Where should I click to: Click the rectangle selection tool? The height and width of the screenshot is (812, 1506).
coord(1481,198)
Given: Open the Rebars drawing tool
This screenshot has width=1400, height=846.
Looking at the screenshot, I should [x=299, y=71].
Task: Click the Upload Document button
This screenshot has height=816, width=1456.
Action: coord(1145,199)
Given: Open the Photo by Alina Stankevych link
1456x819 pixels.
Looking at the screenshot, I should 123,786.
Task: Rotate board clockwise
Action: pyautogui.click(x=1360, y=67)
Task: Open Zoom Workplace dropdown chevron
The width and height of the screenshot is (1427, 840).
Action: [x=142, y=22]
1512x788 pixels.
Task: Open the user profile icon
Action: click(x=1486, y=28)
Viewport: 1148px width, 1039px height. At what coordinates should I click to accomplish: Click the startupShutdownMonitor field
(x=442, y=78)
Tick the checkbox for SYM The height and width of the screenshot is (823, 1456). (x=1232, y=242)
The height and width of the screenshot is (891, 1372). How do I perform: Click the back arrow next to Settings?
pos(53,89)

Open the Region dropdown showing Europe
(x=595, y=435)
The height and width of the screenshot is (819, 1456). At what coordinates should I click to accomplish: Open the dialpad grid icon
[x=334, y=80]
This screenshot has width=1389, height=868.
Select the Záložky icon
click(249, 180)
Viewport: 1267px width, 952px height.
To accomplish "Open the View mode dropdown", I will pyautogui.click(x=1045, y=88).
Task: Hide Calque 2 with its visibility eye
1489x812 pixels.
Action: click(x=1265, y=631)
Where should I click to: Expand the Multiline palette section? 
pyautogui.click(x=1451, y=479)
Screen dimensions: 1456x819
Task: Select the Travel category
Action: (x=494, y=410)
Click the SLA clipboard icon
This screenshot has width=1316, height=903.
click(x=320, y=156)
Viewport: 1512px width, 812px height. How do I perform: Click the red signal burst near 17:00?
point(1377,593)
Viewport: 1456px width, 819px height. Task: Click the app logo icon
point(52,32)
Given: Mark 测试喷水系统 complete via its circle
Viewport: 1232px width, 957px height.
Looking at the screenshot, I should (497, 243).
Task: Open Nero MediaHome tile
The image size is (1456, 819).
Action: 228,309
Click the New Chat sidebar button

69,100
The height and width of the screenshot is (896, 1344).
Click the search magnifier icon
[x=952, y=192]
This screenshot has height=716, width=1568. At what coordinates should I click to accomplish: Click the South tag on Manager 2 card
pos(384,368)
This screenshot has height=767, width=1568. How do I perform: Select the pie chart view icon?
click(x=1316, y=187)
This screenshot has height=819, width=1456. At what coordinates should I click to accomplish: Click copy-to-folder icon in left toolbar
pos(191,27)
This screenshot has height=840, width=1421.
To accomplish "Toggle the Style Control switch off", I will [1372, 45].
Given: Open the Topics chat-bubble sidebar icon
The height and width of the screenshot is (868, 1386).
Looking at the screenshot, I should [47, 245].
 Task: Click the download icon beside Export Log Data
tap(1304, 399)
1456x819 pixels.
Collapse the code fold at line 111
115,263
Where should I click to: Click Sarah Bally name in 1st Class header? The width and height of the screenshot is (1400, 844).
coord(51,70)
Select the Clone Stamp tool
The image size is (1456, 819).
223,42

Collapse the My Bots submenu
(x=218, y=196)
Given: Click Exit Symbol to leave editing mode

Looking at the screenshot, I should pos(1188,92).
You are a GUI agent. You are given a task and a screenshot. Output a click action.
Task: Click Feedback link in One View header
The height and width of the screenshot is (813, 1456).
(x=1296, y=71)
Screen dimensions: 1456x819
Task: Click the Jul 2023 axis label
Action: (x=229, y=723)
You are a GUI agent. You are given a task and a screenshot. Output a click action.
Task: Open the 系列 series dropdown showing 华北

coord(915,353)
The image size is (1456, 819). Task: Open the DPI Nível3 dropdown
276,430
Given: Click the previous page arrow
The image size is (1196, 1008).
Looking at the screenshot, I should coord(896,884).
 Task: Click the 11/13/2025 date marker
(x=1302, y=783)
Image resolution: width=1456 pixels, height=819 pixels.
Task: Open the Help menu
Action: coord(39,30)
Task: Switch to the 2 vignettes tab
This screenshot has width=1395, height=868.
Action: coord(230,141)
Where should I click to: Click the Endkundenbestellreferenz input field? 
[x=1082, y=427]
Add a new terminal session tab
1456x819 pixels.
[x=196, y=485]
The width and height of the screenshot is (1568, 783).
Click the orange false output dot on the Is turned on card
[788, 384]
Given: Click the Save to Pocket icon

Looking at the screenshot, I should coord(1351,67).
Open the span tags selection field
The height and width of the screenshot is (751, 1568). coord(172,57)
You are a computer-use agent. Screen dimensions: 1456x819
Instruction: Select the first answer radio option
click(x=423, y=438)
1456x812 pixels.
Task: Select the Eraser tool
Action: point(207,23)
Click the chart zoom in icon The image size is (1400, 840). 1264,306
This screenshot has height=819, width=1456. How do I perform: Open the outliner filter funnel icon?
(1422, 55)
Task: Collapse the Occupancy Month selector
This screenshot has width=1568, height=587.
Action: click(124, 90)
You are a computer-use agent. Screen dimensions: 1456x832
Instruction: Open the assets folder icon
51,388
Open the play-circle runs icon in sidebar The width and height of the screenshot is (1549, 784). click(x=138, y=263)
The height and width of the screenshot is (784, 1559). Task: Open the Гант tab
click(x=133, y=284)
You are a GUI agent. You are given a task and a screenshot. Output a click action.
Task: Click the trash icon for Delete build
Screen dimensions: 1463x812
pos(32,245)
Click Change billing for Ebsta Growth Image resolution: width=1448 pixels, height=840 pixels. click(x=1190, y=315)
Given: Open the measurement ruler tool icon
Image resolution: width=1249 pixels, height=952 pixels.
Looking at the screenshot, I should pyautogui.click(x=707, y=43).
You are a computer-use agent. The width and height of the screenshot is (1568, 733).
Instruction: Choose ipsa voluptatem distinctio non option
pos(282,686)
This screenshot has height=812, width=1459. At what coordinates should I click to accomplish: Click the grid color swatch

********************

- [Directions for this task]
The response should be the listing above, limited to the lines between the one holding "Task: Hide Calque 2 with its visibility eye" and the one holding "Click the SLA clipboard icon", inclusive, reproduced exactly.

- [Result of the exercise]
Task: Hide Calque 2 with its visibility eye
1489x812 pixels.
Action: click(x=1265, y=631)
Where should I click to: Expand the Multiline palette section? 
pyautogui.click(x=1451, y=479)
Screen dimensions: 1456x819
Task: Select the Travel category
Action: (x=494, y=410)
Click the SLA clipboard icon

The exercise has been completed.